[RFC] Add compile-time checking of mp_printf format strings #17556

jepler · 2025-06-24T08:34:10Z

Summary

It's always nice when errors can be detected at compile time. In traditional C programs, gcc can check that the printf argument types match the printf format string. This has not been possible up to now with mp_printf, because it has both extensions to standard printf (e.g., the %q format type) and is missing things in standard printf (e.g., %zd is not supported).

To that end, I have developed a GCC plugin that does this checking at compile time. I've also made the necessary changes for the unix coverage build to complete with the plugin enabled, and enabled it during the coverage build process.

Creating in draft mode to get feedback and also because this is cumulative with some other outstanding PRs that are needed to get the CI board to green.

Testing

I built the unix port coverage variant & ran the tests locally. The plugin itself should cause no code changes. There is a small code growth reported, so one of the added casts must not actually be a no-op. I have not determined which one.

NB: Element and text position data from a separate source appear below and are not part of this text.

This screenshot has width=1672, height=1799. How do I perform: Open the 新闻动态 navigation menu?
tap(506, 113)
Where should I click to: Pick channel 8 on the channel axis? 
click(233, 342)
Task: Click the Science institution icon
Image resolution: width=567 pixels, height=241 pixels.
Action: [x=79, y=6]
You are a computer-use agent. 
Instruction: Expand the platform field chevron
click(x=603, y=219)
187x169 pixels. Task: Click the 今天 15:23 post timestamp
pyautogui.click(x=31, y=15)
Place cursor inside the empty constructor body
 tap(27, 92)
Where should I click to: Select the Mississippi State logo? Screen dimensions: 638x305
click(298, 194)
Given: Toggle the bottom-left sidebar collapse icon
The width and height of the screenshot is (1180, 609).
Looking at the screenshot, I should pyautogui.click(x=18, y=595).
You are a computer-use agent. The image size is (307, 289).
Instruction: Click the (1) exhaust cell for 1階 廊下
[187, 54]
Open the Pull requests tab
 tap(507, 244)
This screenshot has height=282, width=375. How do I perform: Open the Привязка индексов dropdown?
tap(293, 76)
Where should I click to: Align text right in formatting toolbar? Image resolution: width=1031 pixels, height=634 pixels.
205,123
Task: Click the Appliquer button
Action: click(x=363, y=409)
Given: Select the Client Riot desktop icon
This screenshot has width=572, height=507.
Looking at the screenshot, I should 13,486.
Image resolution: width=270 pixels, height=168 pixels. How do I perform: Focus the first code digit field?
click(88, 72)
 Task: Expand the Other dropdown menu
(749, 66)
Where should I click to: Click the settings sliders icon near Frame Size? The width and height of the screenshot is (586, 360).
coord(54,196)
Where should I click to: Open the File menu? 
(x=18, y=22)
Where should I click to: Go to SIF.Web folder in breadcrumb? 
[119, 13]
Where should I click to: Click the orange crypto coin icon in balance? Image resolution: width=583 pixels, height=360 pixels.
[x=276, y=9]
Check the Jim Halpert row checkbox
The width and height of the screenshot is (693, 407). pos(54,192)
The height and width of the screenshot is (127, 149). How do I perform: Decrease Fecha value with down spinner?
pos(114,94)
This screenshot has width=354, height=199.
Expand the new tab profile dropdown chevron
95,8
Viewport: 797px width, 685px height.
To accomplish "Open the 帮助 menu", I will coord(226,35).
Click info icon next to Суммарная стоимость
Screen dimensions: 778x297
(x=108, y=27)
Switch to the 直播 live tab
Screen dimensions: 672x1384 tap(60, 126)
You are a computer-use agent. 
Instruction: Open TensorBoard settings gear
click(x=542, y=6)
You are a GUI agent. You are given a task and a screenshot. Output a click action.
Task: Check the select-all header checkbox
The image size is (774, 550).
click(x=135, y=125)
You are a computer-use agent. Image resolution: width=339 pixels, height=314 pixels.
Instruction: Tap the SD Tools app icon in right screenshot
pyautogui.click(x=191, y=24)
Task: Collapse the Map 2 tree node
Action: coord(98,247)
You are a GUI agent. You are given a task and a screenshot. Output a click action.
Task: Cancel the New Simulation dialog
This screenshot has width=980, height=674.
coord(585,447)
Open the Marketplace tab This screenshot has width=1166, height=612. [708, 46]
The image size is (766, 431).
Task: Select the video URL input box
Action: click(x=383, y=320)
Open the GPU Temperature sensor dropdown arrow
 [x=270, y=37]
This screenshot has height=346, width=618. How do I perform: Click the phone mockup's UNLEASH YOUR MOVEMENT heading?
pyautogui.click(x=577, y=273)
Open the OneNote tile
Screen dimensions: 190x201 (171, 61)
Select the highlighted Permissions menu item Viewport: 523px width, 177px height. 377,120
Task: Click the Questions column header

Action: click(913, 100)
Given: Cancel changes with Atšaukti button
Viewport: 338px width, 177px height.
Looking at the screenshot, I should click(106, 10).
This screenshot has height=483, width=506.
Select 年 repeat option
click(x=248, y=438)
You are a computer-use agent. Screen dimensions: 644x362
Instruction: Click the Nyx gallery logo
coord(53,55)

Trade-offs and Alternatives

As a gcc plugin this can only support gcc-based toolchains. clang and proprietary compilers would not work. This does not seem important, as this feature only produces diagnostics.

The plugin is GPL licensed. I started with a GPL-licensed plugin template, and plugins need to be GPL-or-compatible in license in order to be loaded in gcc anyway. The plugin code IMO does not affect the license situation of the output object code, as you'd get the exact same code with or without the plugin.

Missing support for:

Knowing whether %ll is runtime-supported
handling enum argmuents properly (just one enum was %d printed in the coverage test and I added a cast instead of fixing the checker)
Whether to add & use defines similar to standard PRId32 for printing mp_{u,}int_t values: some ports need %d and others %ld, and maybe some even need %lld (I think maybe 32-bit nanbox builds would require this, for example). e.g., #define PRIdPY "lld" next to typedef long long mp_int_t. This would replace (int) casts which was the easiest way to get local builds to finish.

CI may need a new package installed -- debian needed gcc-12-plugin-dev and there's no gcc-plugin-dev (w/o version number) package to install the 'usual' one). I tried to code this, we'll see if it works.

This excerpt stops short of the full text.